It was 1953 in Brooklyn, New York, when Howie was born. The New York Yankees won the World Series that year, Dwight David “Ike” Eisenhower was President of the United States, Jonas Salk announced the vaccine for polio, and Ernest Hemingway won a Pulitzer for The Old Man And The Sea.
Howie’s family was poor. His dad worked constantly. His parents did their best to provide the basics for Howie and his two siblings; food, shelter, clothes. It wasn’t an easy time for them. His dad broke his leg on a job and they had no health insurance. That caused a major setback in their already empty pockets and left them in a set of circumstances that would never be forgotten.
“I saw my father losing his sense of dignity and self-respect,” Howie said. “I am sure that this was caused mostly by the fact that he has been treated as an ordinary working man.”
Howie grew up among many other poor families in their poverty-stricken neighborhood. They played a lot of basketball, since there wasn’t much else to do. Howie had his first job at the age of 12. Two jobs, in fact. He worked in a cafe and delivered the newspaper. At 16, he stretched leather for a local fur company. Stretching leather is taxing on the muscles, but it also builds them, which meant that Howie grew strong. Combined with his athletic ability in multiple sports, by the time he graduated from high school he had earned an athletic scholarship from Northern Michigan University, where he graduated with a Bachelor’s degree in Communications in 1975.

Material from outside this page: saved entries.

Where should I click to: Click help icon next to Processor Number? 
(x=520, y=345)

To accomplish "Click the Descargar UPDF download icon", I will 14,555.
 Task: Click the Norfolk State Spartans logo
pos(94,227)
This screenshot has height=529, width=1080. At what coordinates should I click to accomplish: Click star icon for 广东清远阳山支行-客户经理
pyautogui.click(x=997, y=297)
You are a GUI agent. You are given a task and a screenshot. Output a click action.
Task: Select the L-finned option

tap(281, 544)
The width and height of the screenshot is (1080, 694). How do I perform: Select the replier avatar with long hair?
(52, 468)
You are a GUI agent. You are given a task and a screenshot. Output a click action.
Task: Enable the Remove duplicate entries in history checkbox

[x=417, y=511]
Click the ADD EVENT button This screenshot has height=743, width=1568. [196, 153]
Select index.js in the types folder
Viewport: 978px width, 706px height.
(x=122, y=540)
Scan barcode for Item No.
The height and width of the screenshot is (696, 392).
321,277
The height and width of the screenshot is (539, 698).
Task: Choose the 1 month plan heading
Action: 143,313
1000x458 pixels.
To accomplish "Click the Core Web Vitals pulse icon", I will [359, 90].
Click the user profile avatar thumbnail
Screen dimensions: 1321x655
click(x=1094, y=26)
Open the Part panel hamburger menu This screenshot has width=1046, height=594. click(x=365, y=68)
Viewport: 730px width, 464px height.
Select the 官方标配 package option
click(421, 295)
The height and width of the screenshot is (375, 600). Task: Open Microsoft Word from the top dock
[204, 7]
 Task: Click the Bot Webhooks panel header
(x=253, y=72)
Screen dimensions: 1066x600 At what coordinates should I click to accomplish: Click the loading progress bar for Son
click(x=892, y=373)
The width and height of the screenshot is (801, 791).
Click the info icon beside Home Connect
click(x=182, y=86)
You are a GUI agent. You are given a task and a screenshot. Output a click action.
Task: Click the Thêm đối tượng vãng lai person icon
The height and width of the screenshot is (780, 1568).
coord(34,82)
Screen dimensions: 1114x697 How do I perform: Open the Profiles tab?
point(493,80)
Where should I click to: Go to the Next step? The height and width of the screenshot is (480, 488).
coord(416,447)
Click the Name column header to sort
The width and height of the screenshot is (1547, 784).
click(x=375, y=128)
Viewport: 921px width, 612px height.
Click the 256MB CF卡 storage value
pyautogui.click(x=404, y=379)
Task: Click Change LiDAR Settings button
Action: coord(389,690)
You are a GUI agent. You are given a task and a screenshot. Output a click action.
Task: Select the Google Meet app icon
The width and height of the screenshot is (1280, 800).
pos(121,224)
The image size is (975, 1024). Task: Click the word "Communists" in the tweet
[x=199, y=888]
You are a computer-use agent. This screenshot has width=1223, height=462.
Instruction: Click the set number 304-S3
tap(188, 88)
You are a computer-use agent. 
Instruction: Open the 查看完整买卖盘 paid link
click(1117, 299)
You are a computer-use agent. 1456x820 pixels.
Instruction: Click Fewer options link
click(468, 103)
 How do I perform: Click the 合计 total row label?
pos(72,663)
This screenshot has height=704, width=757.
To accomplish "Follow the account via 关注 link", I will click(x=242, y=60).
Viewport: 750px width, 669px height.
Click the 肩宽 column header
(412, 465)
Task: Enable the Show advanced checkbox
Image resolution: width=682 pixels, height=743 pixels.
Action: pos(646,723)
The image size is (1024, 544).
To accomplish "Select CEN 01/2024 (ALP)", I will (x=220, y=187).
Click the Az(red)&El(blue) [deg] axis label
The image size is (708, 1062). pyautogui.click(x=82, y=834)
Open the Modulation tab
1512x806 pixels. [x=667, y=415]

After graduating from Northern Michigan University, Howie worked as a sales manager for Xerox and eventually at Hamamaplast, a Swedish company that sold home appliances. One of their business clients seemed to be selling a particular appliance far more than any of the other clients and Howie noticed this. It was a small coffee business purchasing coffee grinders as if they were going out of style. This motivated Howie to visit them one day.
Howie discovered that the business was owned by an English teacher, a history teacher, and a writer. Jerry, Zev, and Gordon were college buddies who loved their coffee, hence the purchasing of all of the coffee grinders! These co-owners and friends were so passionate about coffee, they decided to open their own coffee shop.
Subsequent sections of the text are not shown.